The visit seemed to cast its shadow before it. We were woken early by a receptionist who asked what time we were to go to the airport. I said we were going to Pattaya by road, and she said, “Sorry to interrupt you.” This when we had blamelessly been sleeping.
We planned to spend the time walking on the beach, picking up souvenirs, perhaps getting a haircut. And more foot massages, if we could find a place that looked straightforward. The places advertised in the pamphlets offered masseuses dressed in nurse uniforms or stewardess uniforms, or even real stewardesses in uniform. The odd lesbian dream about an Angolan princess is one thing, but we quailed at the thought of being massaged by a Thai ladyboy. By the time we arrived, I was already feeling like Miss Prism in Sodom and Gomorrah.
The Day-N-Night Hotel was bare and comfortless, not the kind of room in which you could curl up and watch movies on cable. It was a relief to see an elderly family party on our floor, and even a school group, but the only way to spend the time was on the streets. Everyone out there seemed to be coupled. Paunchy, balding, sunburned Europeans and Americans arm in arm with blooming young Thai girls, or vrooming around with them on motorcycles. It made my blood boil, then I calmed down and started strolling. When we peeped into a temple compound we found another monastery-run massage centre with people being pulled about on mattresses in one clean, well-lit room. The masseuses wore simple white coats over their own clothes and two women were cutting out a paper lotus for a festival float. A sanctuary to return to for our evening massage.
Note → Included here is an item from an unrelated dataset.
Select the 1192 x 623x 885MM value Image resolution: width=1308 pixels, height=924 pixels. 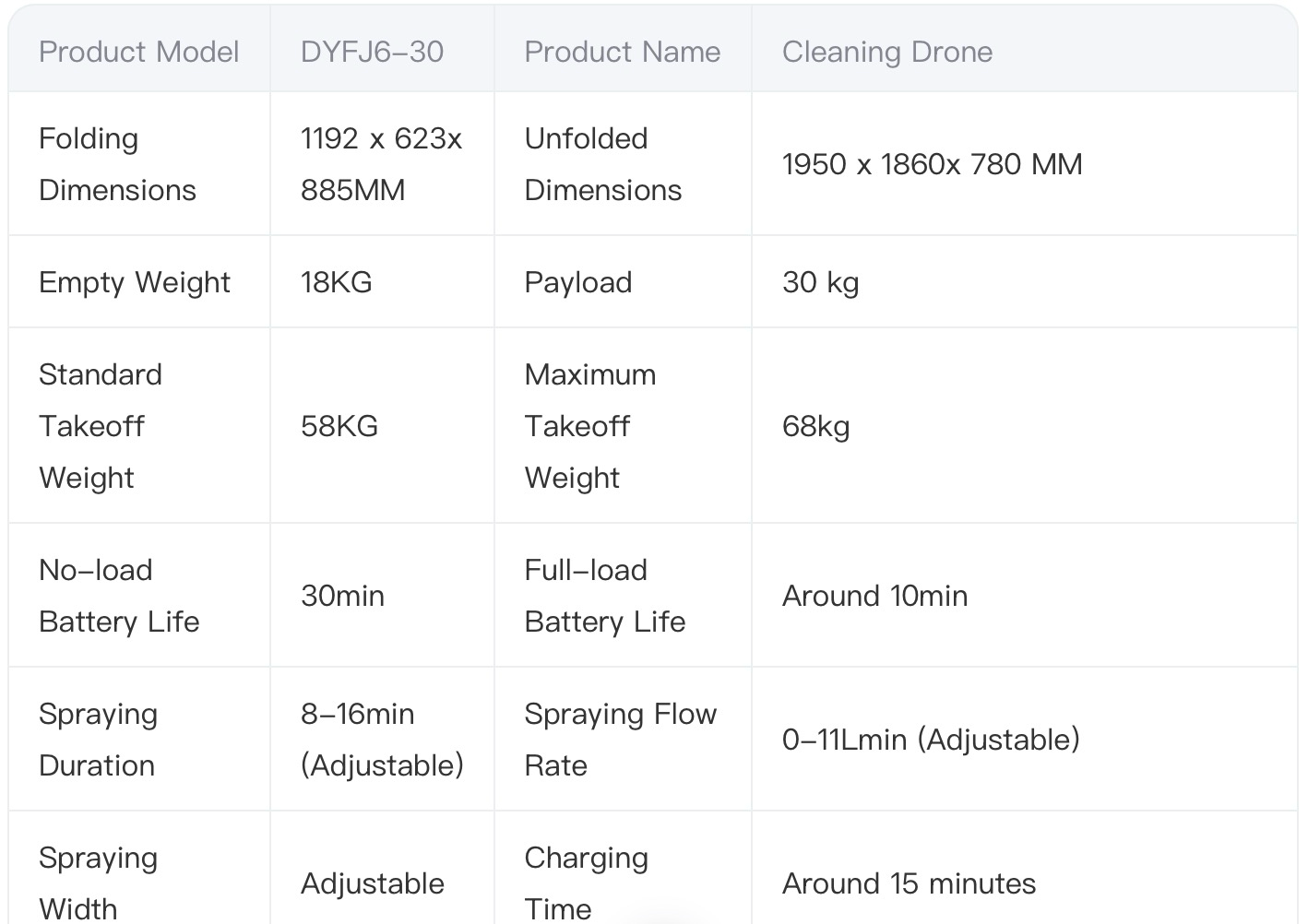click(381, 164)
We got squeamish about the haircut when we saw the salons also offered to tattoo eyelids and pierce eyebrows, and shave anywhere at all. Instead, we shopped for souvenirs. My man thought one longish instrument, displayed next to stiletto knives and handcuffs, might be a telescope. I guessed it was a cosh. It was a telescoping cosh, explained the seller. He flicked it open and mimed a blow that would send your victim down in a dark alley. We bowed and moved on, past enormous viagra hoardings, a clinic named Dr Secret, and massage houses with opaque windows.
As dusk fell, we wandered into malls packed with DVD shops, restaurants and Russians. When I lagged behind my man to look at a watch, a fellow dressed like a chartered accountant leaned toward him and asked, conversationally, “Ladies, sir? P*ssy, sir?” I hastily caught up to my man and we headed back for our massage, firmly arm in arm.
It was our fourth foot massage this holiday, and it set us up for more walking. For a meal, we gingerly stepped into the Baywatch restaurant, but my suspicions were unfounded. There were no posters of pneumatic lifeguards on the walls, only a portrait of King Rama IX. The television was tuned to BBC News. The place was simply named for its location, overlooking the bay.
Back on the porn-bright streets, to borrow a phrase from Margaret Drabble, the women and girls looked like they would anywhere, some wholesome and some haggard. There was no way to tell who was selling and who was simply shopping. So when a European peeped under the brim of my baseball cap and smiled an enquiring smile, there didn’t seem to be anything to be offended about. He registered my very Indian, very mid-forties face, and we passed each other with polite touristy nods. I walked on to the beach promenade, to watch the lights wink in the bay.